Quando decide il tempo, non l’azienda
Un passaggio che restituisce bene la natura agricola del prodotto: nonostante i piani di produzione, è il clima a stabilire ogni anno la quantità e la qualità dell’uva raccolta. Mionetto lavora con un centinaio di conferitori, piccole e grandi aziende agricole con cui vengono condivise le scelte agronomiche e la valutazione finale della qualità del prodotto da destinare alla cantina. Del Savio sottolinea un principio che considera centrale per il Prosecco rispetto ad altri vini: non si cerca di stravolgere ciò che la vigna offre in un’annata difficile, ma si lavora sulla rifermentazione in autoclave per valorizzare al meglio le caratteristiche di ogni raccolto.
La foto dietro la scrivania: Virginio e la trasmissione del mestiere
Tra gli oggetti portati per l’intervista, Del Savio sceglie una fotografia che tiene dietro la propria scrivania, che ritrae due operatori delle linee di imbottigliamento dell’azienda.
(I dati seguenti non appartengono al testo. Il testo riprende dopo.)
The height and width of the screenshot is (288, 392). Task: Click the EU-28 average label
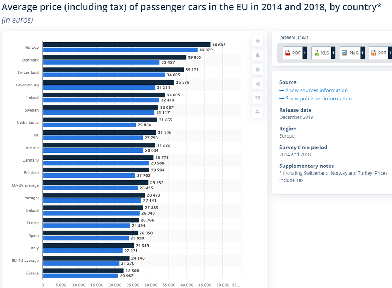click(25, 185)
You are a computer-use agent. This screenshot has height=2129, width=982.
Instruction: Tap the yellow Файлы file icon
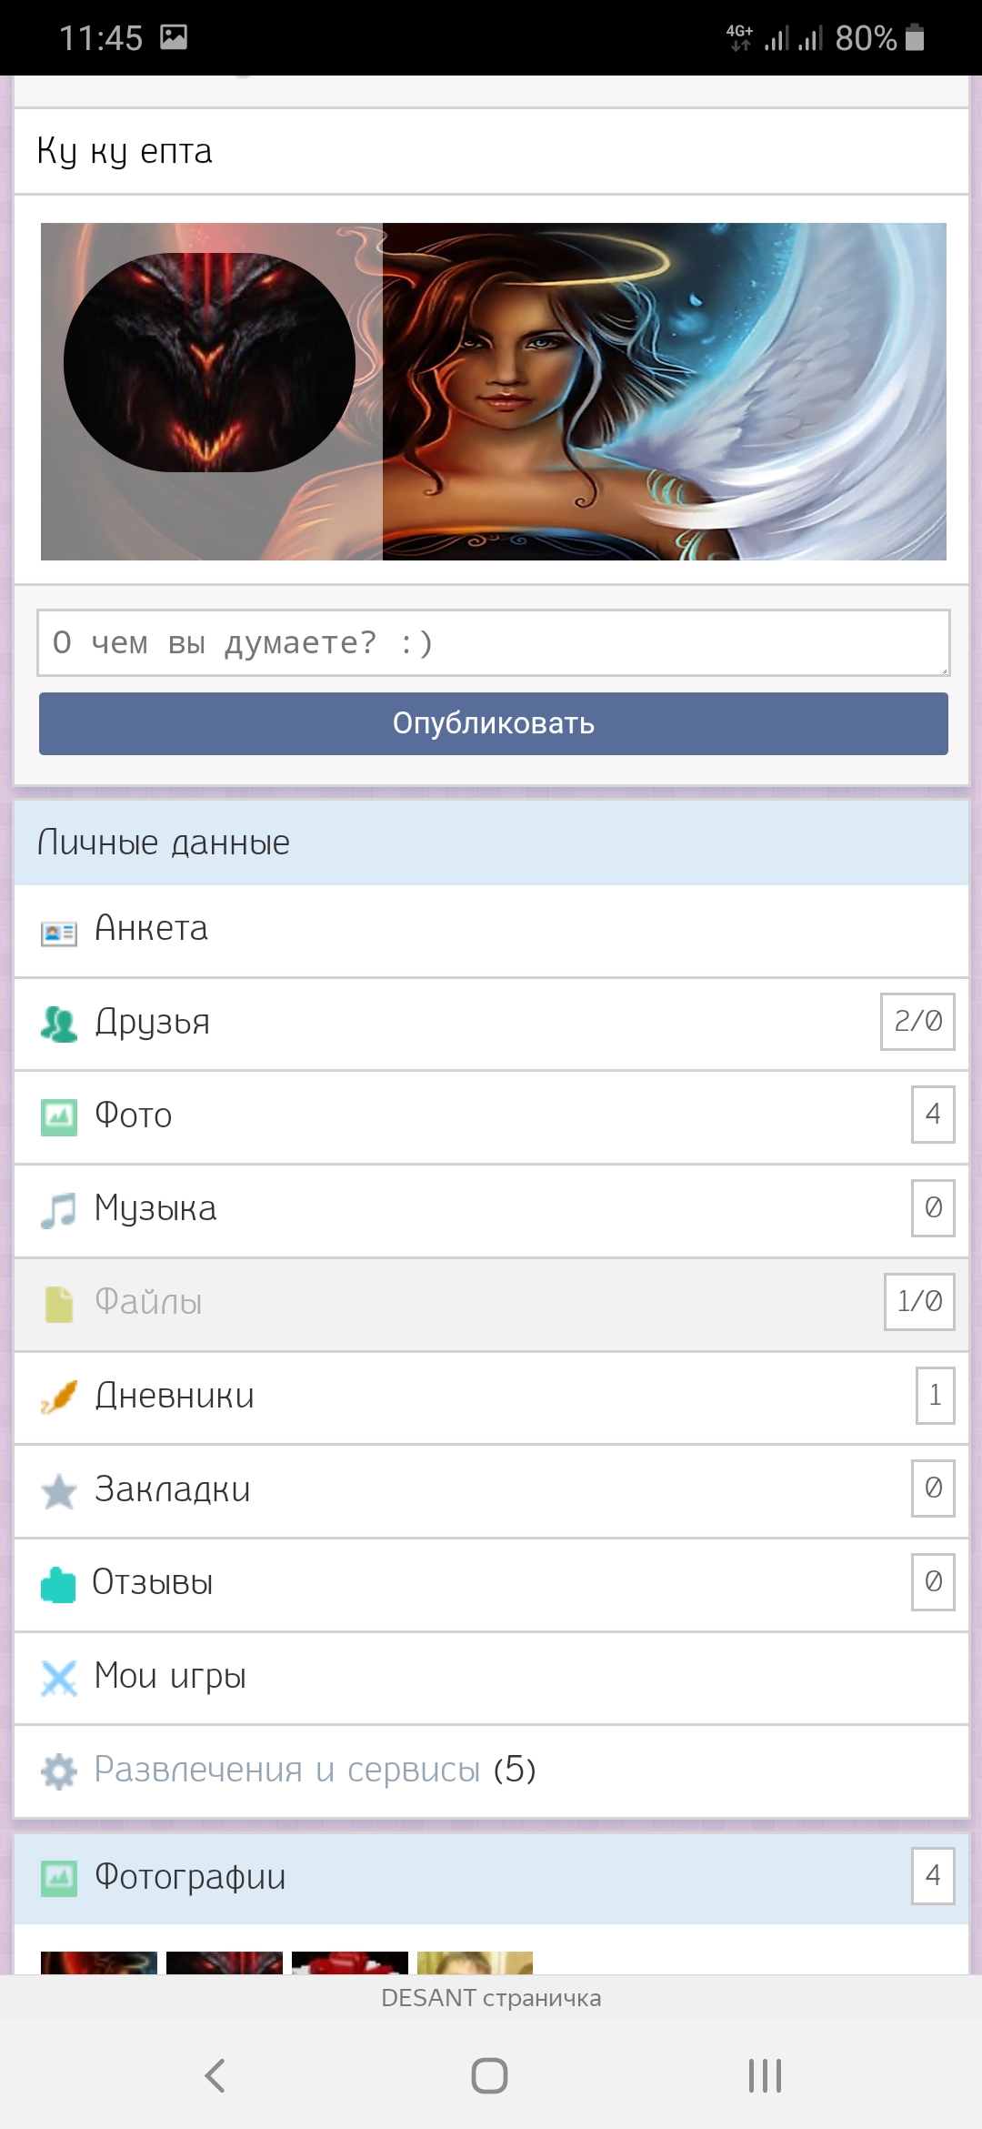coord(59,1305)
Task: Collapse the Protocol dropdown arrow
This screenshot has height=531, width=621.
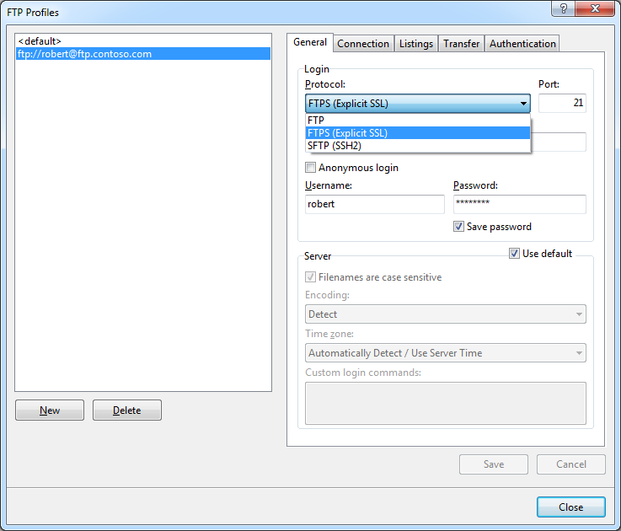Action: point(523,104)
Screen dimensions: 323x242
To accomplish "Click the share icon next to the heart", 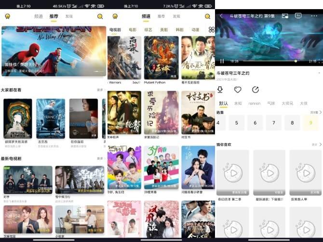I will (256, 90).
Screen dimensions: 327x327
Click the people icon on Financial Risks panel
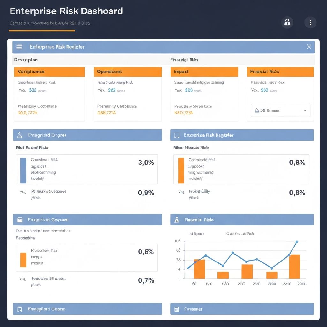[176, 219]
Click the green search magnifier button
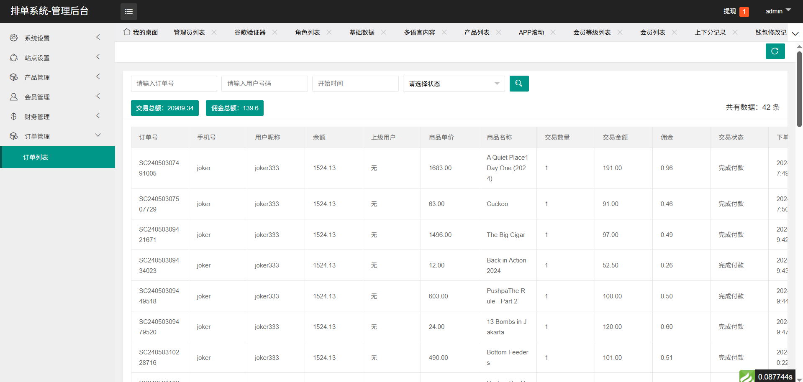This screenshot has width=803, height=382. pyautogui.click(x=519, y=84)
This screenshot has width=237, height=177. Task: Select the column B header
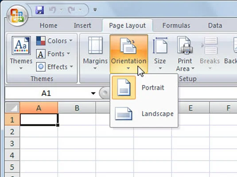(x=77, y=108)
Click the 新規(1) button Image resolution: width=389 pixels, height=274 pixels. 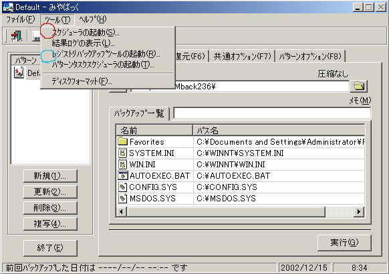(x=50, y=176)
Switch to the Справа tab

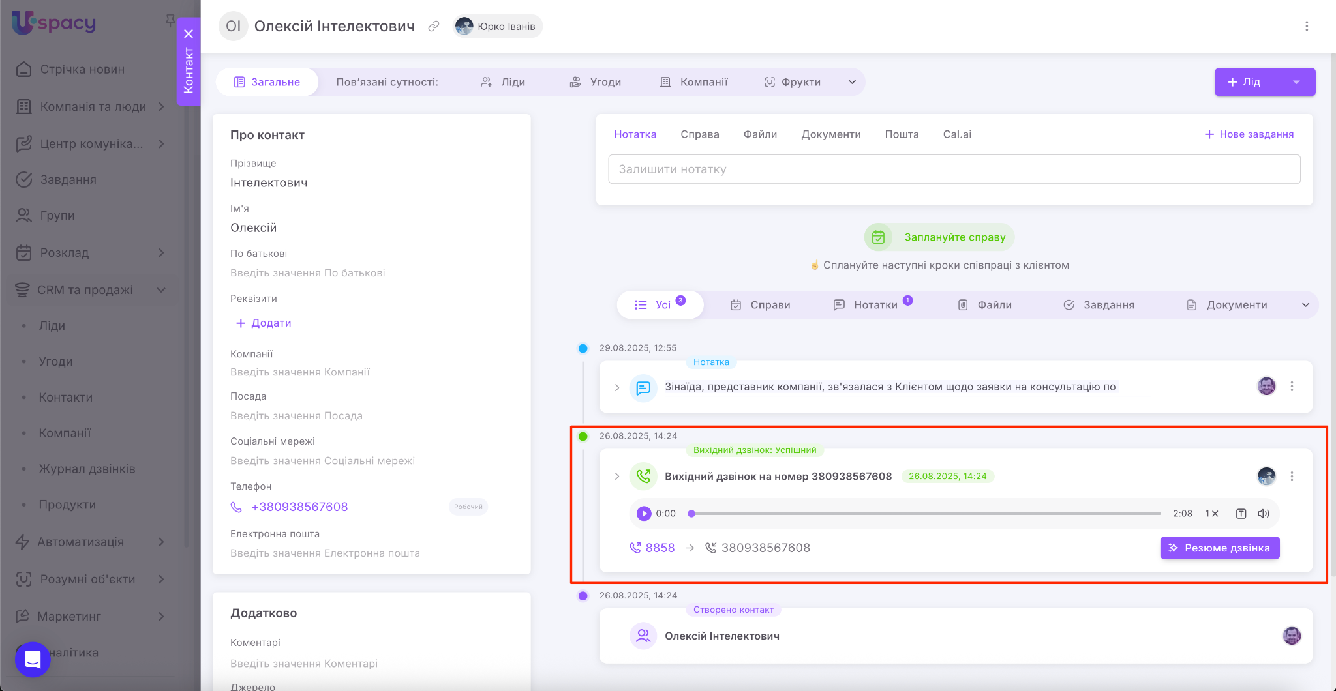pos(699,134)
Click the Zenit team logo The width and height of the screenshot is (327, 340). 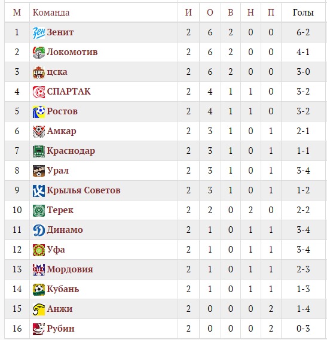(39, 33)
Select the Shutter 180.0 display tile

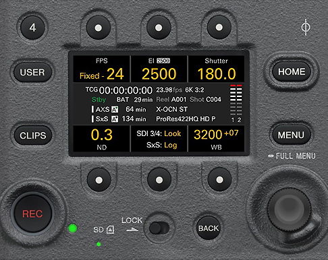coord(216,69)
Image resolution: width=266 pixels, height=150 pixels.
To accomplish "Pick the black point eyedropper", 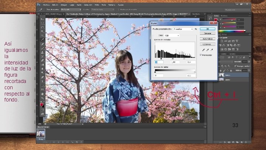I will pyautogui.click(x=203, y=49).
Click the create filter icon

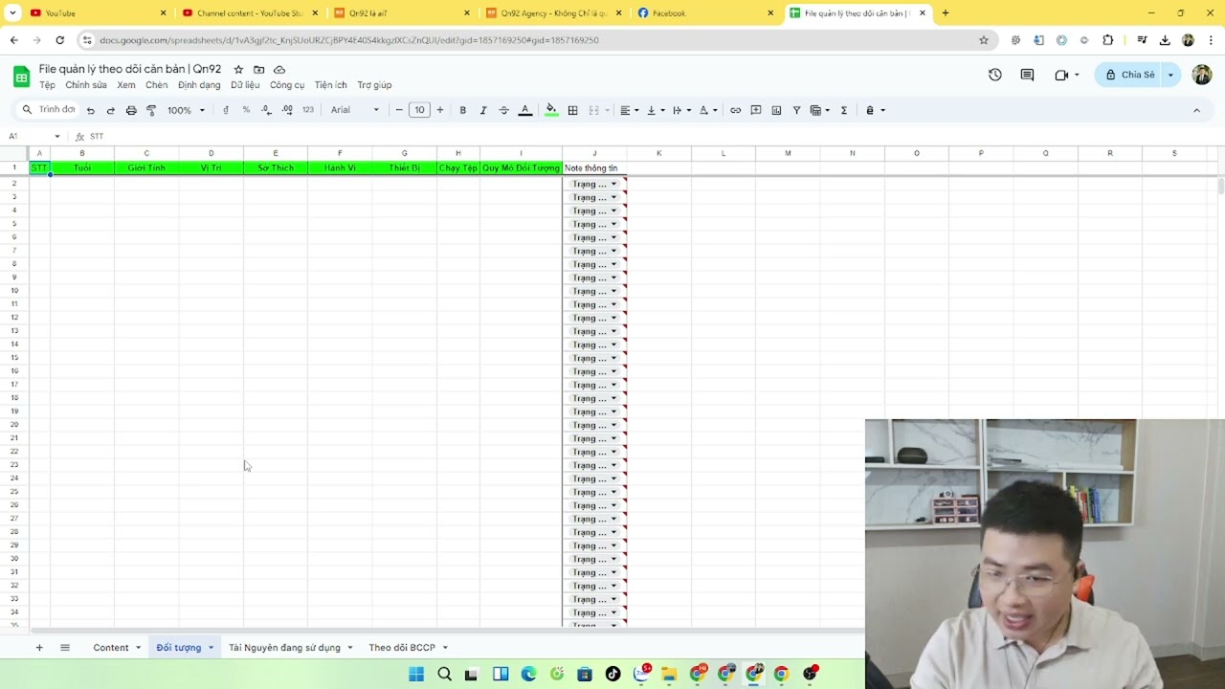(x=796, y=110)
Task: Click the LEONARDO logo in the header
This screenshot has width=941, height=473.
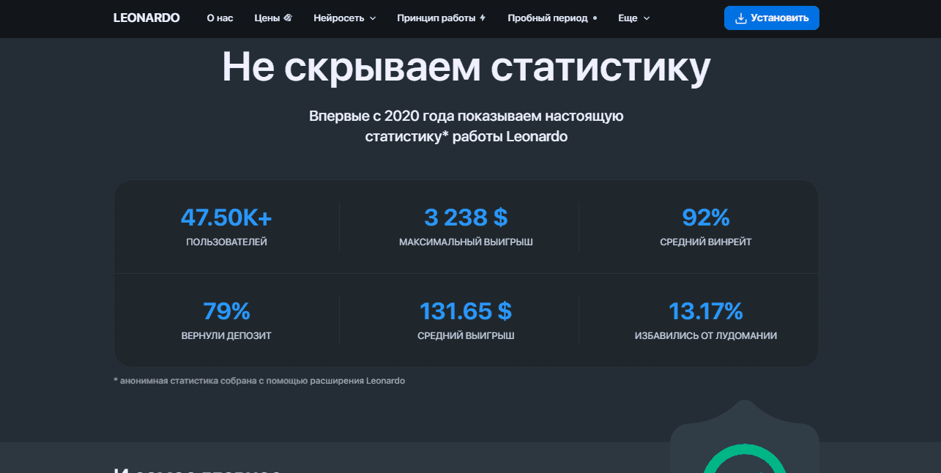Action: tap(146, 18)
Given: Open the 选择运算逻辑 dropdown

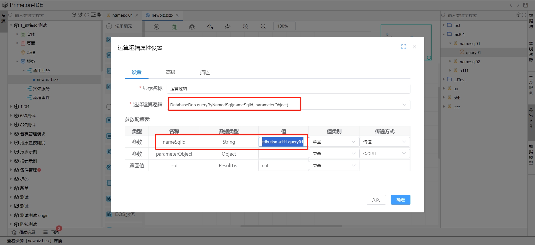Looking at the screenshot, I should pyautogui.click(x=404, y=105).

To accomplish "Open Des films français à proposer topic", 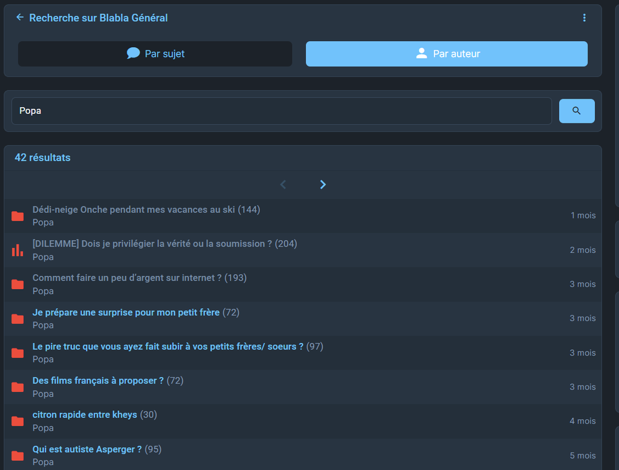I will [98, 380].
Tra loro, Virginio, oggi in pensione, descritto come una delle prime persone conosciute da Del Savio al suo arrivo in Mionetto nel 2000, per la dedizione al lavoro e la capacità di guidare la squadra con maestria. Un legame che continua ancora oggi, rafforzato da un dettaglio che a Del Savio sta particolarmente a cuore: il figlio di Virginio lavora oggi nella stessa azienda del padre, un piccolo esempio di quella trasmissione di competenze che Mionetto cerca di coltivare con attenzione, anche attraverso una politica di assunzioni anticipate, pensata per garantire il passaggio di consegne prima che chi lascia l’azienda se ne vada davvero.
Oltre 170 persone e un rapporto di lunga durata
Oggi Mionetto conta poco più di 170 dipendenti, e Del Savio racconta con evidente orgoglio la longevità dei rapporti di lavoro in azienda, celebrata ogni anno con un premio per chi raggiunge 15 o 30 anni di anzianità. Un’azienda certificata secondo standard internazionali di miglioramento continuo, in cui il confronto diretto con il personale, comprese riunioni plenarie annuali con tutta la produzione, è parte integrante del metodo di lavoro. Del Savio descrive anche il rapporto con la casa madre tedesca, leader mondiale nella produzione di vini spumanti, come un dialogo che con gli anni è diventato più semplice, superando le iniziali difficoltà di comprensione culturale tra rigore tedesco ed estro italiano.
Un’intervista che intreccia la storia di un marchio secolare, il coraggio di una scelta di packaging che avrebbe potuto rivelarsi un errore, e la quotidianità di chi guida un’azienda dove il tempo, letteralmente, decide più di ogni piano industriale.